_What is expected_: No pictures, no extra lines: copy exactly from the line with "The height and" through the end of the entries.

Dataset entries
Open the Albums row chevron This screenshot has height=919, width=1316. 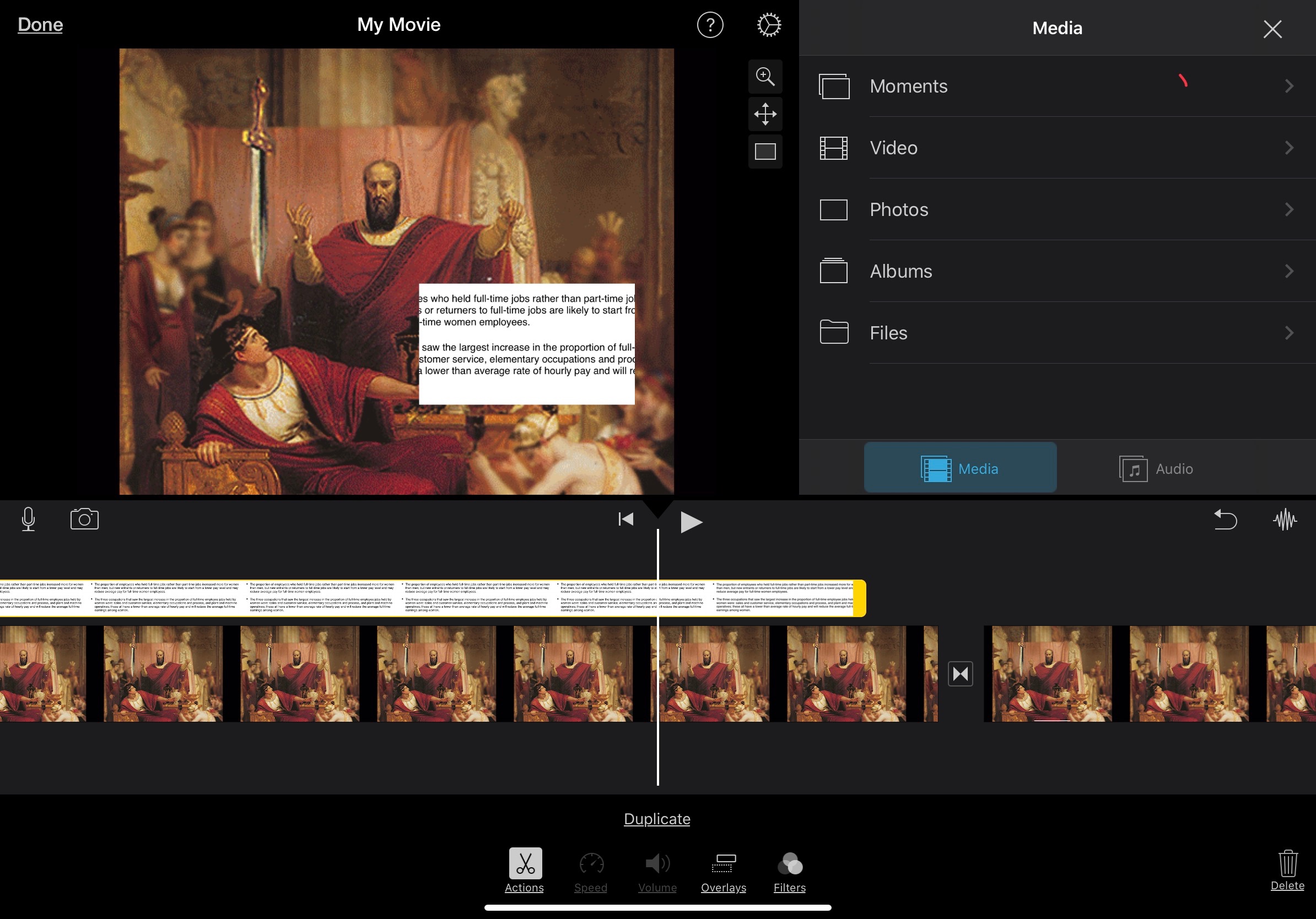click(x=1288, y=271)
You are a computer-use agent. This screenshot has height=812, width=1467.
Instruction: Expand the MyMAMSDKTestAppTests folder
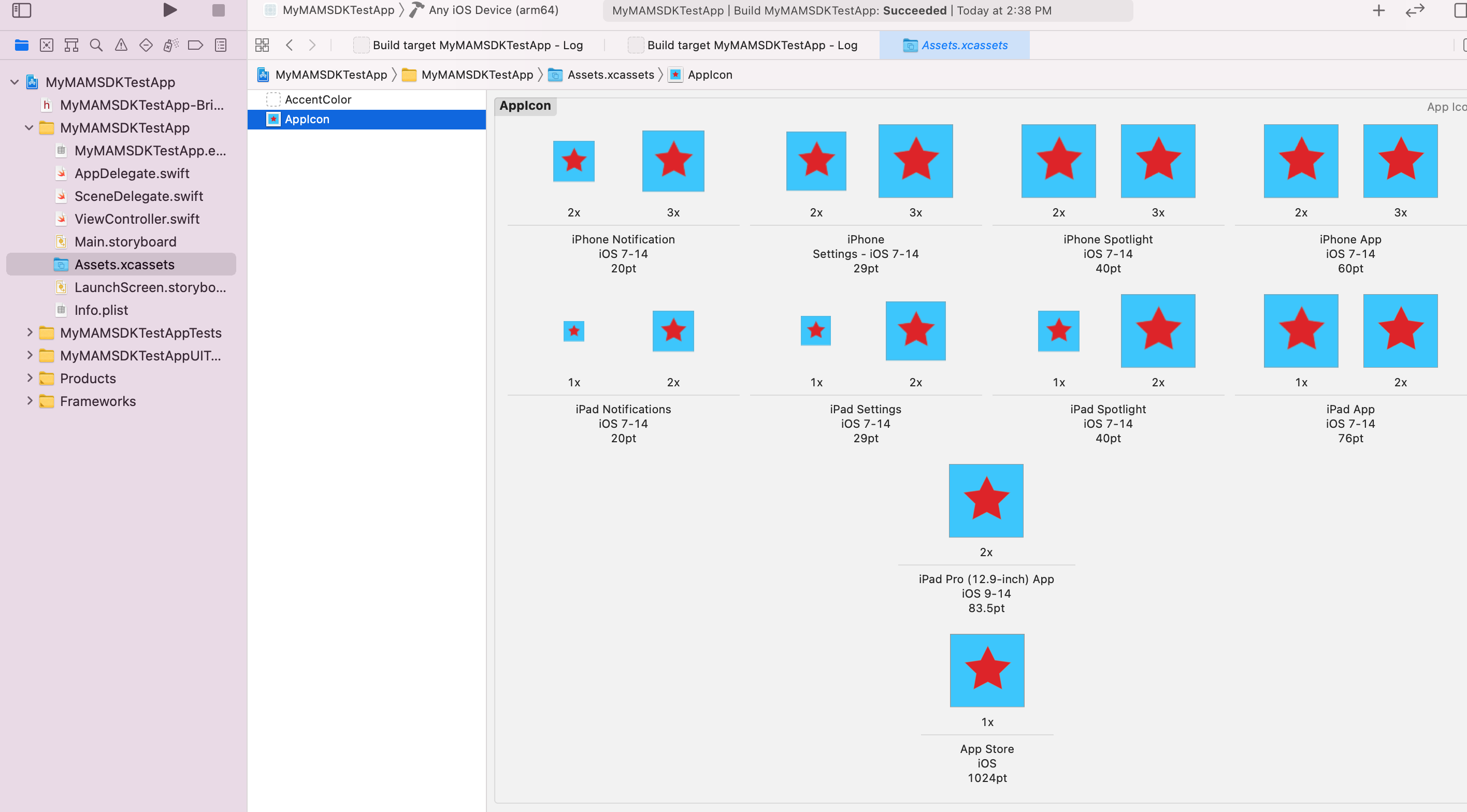pyautogui.click(x=30, y=332)
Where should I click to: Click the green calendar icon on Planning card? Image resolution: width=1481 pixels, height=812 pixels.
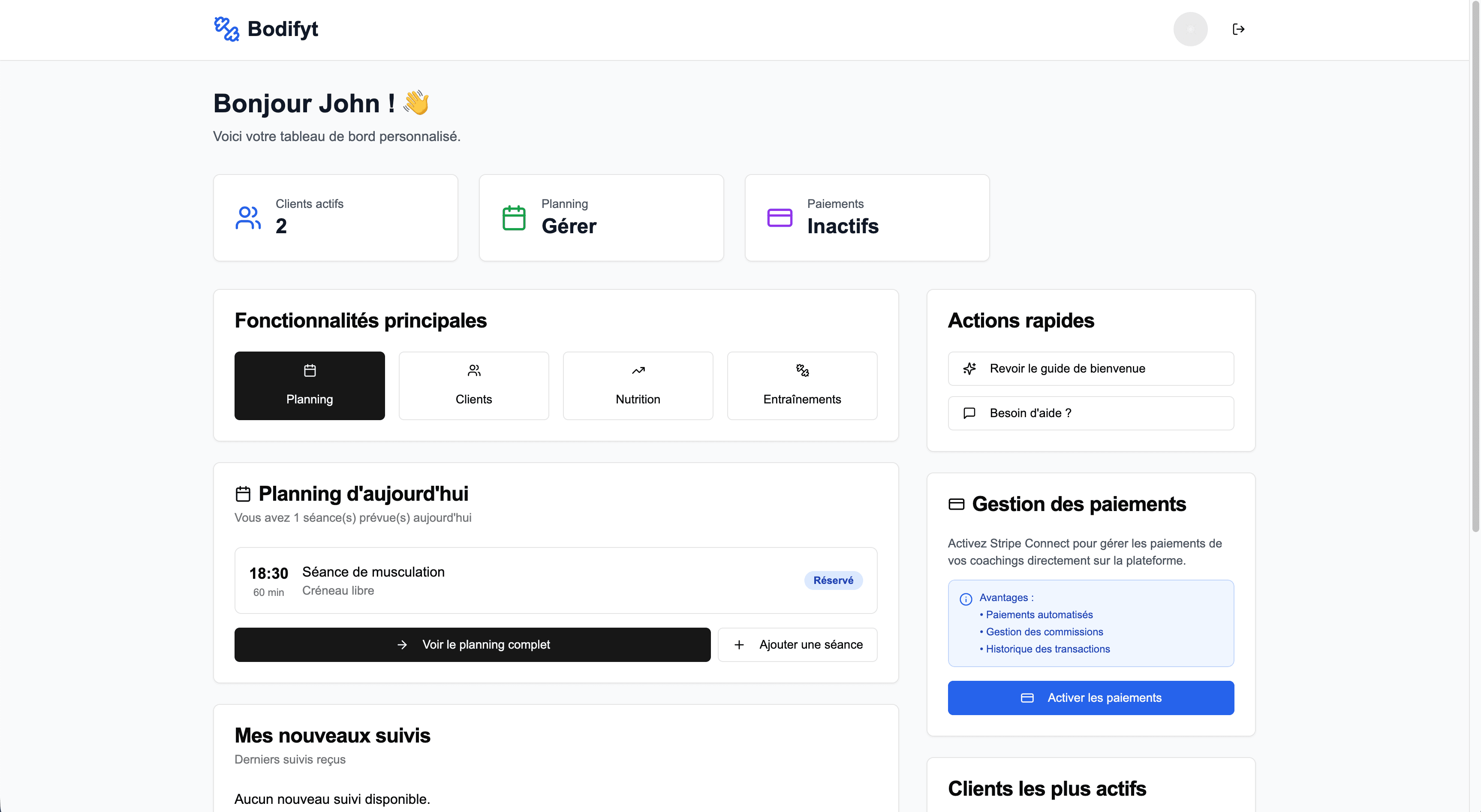tap(514, 218)
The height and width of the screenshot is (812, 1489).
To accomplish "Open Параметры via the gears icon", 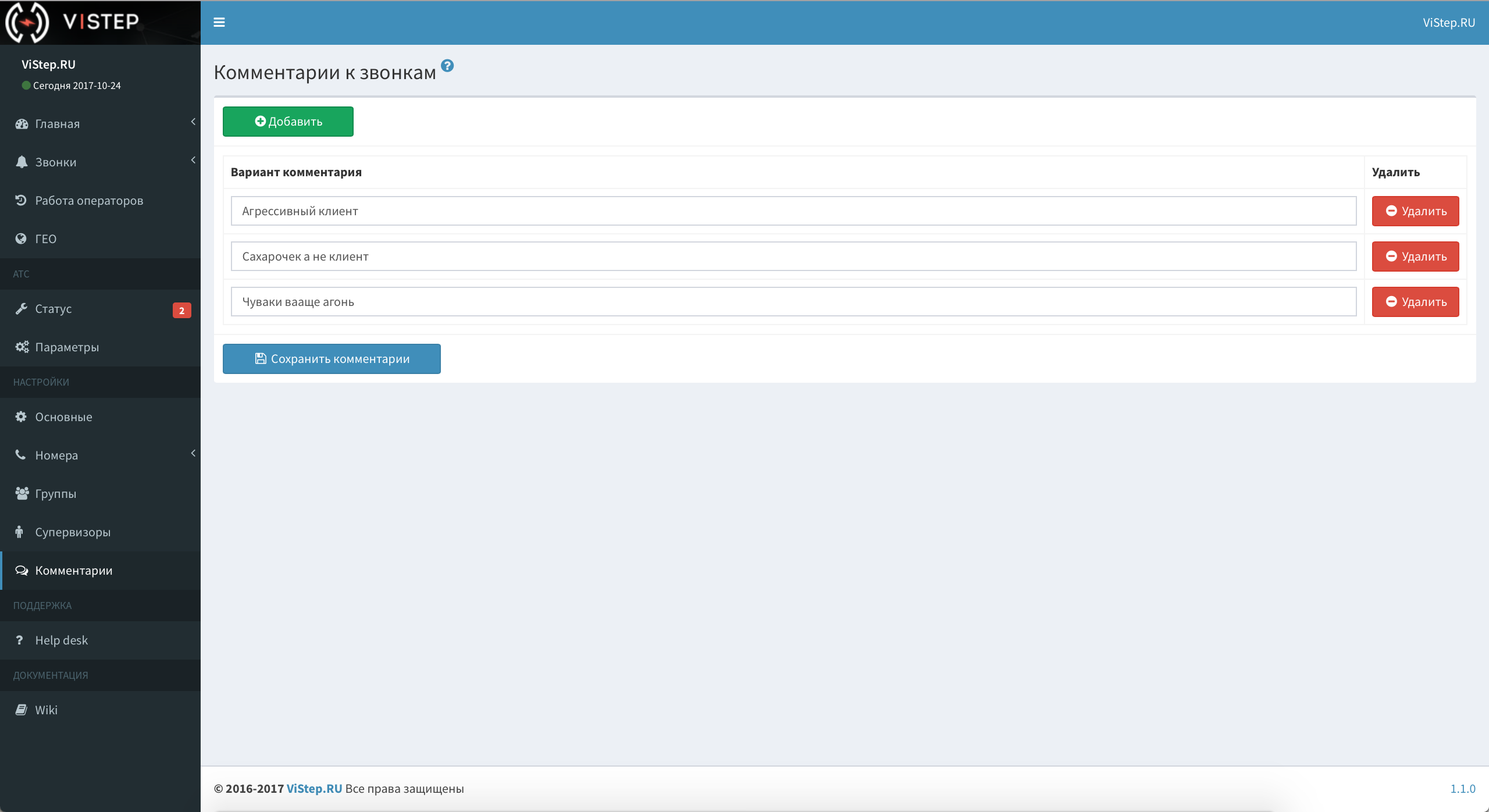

_Finished task_:
The height and width of the screenshot is (812, 1489).
To accomplish "Open Параметры via the gears icon", 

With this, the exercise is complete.